Aim — Write out the lines below verbatim, starting with the first one and ending with the line that contains "Click the selected".

— start —

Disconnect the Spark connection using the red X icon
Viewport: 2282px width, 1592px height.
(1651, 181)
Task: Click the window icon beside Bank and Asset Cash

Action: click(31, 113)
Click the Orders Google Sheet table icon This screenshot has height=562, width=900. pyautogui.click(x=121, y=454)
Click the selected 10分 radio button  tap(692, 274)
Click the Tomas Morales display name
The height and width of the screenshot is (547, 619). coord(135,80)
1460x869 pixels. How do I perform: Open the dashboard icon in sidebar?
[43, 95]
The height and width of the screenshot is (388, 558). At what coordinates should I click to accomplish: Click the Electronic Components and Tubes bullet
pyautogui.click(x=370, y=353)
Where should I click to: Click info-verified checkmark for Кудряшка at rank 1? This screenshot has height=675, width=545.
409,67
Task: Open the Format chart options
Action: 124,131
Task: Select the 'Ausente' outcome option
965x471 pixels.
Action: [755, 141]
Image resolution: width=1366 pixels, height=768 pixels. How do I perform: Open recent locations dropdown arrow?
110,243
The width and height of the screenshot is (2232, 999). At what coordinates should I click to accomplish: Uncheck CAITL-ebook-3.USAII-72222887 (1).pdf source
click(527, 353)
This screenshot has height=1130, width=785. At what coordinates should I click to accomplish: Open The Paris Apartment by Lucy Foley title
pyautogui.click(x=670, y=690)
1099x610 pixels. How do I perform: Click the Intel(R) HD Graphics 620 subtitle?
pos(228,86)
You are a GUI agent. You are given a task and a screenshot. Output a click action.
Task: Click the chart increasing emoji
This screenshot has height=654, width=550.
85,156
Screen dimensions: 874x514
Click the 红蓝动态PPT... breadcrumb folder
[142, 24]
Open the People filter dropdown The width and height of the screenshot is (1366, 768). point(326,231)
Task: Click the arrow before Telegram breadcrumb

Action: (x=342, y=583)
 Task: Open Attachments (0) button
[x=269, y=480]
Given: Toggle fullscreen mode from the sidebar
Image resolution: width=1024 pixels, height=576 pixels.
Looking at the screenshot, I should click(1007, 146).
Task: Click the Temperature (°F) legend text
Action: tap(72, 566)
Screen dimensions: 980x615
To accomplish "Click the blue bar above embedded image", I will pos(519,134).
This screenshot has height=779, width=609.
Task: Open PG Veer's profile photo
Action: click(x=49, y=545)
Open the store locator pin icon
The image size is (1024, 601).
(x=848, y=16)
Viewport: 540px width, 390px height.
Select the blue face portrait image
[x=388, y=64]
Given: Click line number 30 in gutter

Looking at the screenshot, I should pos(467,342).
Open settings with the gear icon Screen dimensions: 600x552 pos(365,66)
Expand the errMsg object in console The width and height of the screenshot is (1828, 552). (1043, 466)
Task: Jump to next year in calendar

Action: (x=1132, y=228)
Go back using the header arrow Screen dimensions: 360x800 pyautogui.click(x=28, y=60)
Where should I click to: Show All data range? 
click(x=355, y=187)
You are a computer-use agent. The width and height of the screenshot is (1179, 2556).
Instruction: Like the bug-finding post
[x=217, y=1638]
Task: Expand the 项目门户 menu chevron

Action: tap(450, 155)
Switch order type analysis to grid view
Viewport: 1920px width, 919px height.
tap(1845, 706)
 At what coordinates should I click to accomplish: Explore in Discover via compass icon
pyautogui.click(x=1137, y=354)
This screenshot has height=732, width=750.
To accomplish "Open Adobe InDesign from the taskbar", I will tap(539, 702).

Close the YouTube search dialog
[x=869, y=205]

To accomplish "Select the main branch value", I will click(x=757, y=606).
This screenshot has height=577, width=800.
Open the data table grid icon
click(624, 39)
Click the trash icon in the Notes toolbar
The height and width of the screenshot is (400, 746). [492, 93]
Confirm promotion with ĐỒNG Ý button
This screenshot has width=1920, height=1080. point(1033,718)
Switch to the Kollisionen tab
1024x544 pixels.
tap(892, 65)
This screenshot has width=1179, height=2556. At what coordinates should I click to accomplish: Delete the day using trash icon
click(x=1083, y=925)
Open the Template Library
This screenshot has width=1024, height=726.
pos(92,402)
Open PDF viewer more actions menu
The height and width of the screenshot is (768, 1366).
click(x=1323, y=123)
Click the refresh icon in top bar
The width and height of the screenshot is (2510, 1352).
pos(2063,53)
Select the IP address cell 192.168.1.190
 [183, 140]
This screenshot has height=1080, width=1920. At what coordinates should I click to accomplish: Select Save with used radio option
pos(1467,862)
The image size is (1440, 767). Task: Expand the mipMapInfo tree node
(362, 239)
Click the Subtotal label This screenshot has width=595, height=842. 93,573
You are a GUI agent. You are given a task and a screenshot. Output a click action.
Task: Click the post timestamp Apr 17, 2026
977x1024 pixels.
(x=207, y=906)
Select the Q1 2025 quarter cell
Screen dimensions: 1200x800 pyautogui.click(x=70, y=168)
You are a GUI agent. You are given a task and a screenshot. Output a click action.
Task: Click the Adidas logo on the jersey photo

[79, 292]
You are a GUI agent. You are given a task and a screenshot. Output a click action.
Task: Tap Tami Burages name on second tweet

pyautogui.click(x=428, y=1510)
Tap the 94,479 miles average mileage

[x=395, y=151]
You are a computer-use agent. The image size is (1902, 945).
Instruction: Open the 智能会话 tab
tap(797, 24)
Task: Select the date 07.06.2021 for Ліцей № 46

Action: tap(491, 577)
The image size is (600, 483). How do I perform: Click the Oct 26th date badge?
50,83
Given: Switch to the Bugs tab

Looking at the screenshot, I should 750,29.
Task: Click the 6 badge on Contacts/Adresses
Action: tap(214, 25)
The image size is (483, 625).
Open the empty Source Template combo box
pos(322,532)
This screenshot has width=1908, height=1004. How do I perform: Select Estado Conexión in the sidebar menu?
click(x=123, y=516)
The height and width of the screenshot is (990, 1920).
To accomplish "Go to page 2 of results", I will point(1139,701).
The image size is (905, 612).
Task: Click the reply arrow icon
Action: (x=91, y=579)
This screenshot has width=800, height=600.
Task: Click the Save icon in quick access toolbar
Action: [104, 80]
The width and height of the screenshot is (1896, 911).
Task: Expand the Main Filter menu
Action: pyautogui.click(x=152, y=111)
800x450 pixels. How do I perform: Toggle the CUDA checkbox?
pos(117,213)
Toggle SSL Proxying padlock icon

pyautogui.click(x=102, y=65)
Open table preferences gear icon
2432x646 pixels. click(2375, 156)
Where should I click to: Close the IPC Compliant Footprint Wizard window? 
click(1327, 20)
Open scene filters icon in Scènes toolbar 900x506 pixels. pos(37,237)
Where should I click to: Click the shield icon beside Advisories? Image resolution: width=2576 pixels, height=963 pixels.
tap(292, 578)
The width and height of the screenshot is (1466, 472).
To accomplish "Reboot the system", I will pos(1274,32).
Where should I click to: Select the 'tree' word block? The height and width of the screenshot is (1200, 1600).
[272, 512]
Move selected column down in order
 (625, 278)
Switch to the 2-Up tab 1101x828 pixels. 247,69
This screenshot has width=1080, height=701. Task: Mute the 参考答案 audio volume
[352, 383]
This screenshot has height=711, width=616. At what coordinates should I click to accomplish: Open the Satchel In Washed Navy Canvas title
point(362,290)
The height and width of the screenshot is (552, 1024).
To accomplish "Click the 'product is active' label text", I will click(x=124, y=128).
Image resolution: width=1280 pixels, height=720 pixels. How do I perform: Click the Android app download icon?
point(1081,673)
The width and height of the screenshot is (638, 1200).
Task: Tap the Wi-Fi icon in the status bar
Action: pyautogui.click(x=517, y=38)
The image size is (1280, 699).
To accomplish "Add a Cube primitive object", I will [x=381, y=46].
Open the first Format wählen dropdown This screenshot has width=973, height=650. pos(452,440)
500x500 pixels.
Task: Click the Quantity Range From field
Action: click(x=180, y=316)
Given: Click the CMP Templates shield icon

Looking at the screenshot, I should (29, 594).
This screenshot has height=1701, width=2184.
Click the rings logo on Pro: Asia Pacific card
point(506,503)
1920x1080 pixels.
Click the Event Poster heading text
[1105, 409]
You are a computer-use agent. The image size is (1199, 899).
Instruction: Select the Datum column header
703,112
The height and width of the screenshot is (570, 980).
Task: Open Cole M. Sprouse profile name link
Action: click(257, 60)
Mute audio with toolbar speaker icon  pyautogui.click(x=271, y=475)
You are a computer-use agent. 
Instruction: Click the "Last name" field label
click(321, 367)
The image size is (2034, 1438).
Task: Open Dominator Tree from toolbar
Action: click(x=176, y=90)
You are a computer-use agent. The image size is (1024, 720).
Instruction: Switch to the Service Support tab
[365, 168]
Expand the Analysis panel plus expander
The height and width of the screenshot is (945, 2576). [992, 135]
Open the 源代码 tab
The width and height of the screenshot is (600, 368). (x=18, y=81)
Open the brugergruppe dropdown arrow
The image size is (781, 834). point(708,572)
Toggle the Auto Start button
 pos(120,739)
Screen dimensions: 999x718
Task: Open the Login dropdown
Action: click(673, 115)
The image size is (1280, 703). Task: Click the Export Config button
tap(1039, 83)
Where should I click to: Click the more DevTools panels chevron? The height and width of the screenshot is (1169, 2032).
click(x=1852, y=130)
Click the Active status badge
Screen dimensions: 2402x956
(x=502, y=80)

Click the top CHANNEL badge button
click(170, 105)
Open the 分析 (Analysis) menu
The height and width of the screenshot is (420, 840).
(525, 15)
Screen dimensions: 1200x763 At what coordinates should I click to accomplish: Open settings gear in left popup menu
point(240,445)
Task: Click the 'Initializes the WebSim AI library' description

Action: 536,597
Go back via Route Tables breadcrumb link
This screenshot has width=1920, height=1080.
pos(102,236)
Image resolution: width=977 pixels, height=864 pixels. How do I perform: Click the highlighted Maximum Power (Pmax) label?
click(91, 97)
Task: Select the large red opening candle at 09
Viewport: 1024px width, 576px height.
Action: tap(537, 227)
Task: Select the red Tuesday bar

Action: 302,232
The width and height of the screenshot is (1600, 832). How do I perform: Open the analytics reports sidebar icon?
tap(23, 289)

— end —

Answer to the problem —
Disconnect the Spark connection using the red X icon
Viewport: 2282px width, 1592px height.
(1651, 181)
Task: Click the window icon beside Bank and Asset Cash

Action: click(31, 113)
Click the Orders Google Sheet table icon This screenshot has height=562, width=900. pyautogui.click(x=121, y=454)
Click the selected 10分 radio button  tap(692, 274)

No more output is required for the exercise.